Restraint and seclusion is wrong approach by schools
In response to the Free Lance–Star’s April 10 editorial [“Some students need to be restrained”], I would respectfully like to offer a different perspective, one based on my 30 years of working with children with developmental disabilities.
Studies estimate that nearly 50 percent of U.S. children have experienced at least one potentially traumatic adverse childhood experience (ACE) and may act out in negative ways when placed in triggering situations. Adding fresh trauma on top of that, by physically restraining or isolating them, is not the answer.
Most importantly, though, restraints and seclusion simply do not work. Research shows that these outdated, coercive techniques actually cause, reinforce, and perpetuate aggression and violence.
At the moment, the Virginia Department of Education is evaluating its policy on restraint and seclusion.
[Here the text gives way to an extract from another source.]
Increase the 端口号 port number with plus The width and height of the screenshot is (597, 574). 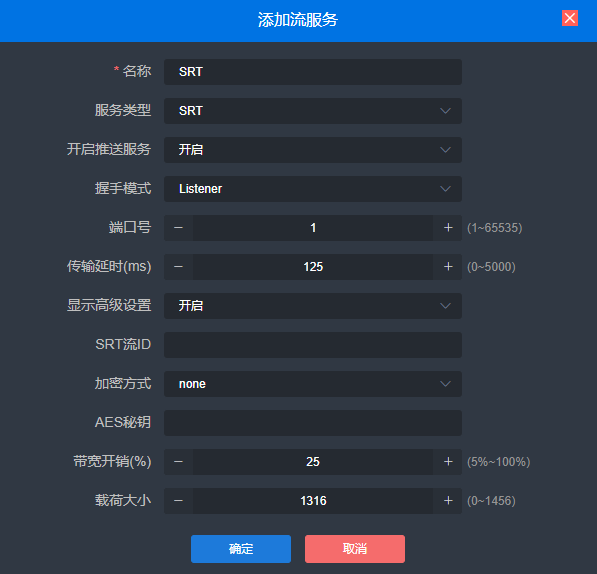click(x=448, y=228)
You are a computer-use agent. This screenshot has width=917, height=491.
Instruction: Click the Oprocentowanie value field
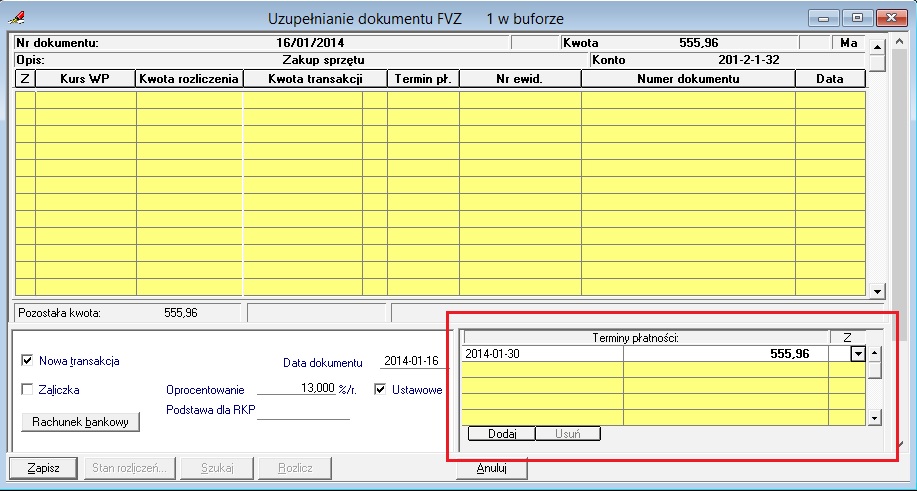click(298, 390)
I am pleased that this assessment is underway because I know that there is an alternative to these coercive techniques—one that has been proven to be more effective and to keep everyone in the classroom—students and teachers—safe.
It relies on using a trauma informed approach, creating an environment of comfort vs. control, and using safe, physical alternatives to restraint.
Training teachers to recognize why a child is exhibiting a particular behavior and offering meaningful intervention is the only way to reduce the use of restraint.
As the Virginia Department of Education reflects on its policies, I hope it will consider providing educators with the proper tools to de-escalate conflicts and manage behavioral issues in a way that is more effective and safer for everyone involved.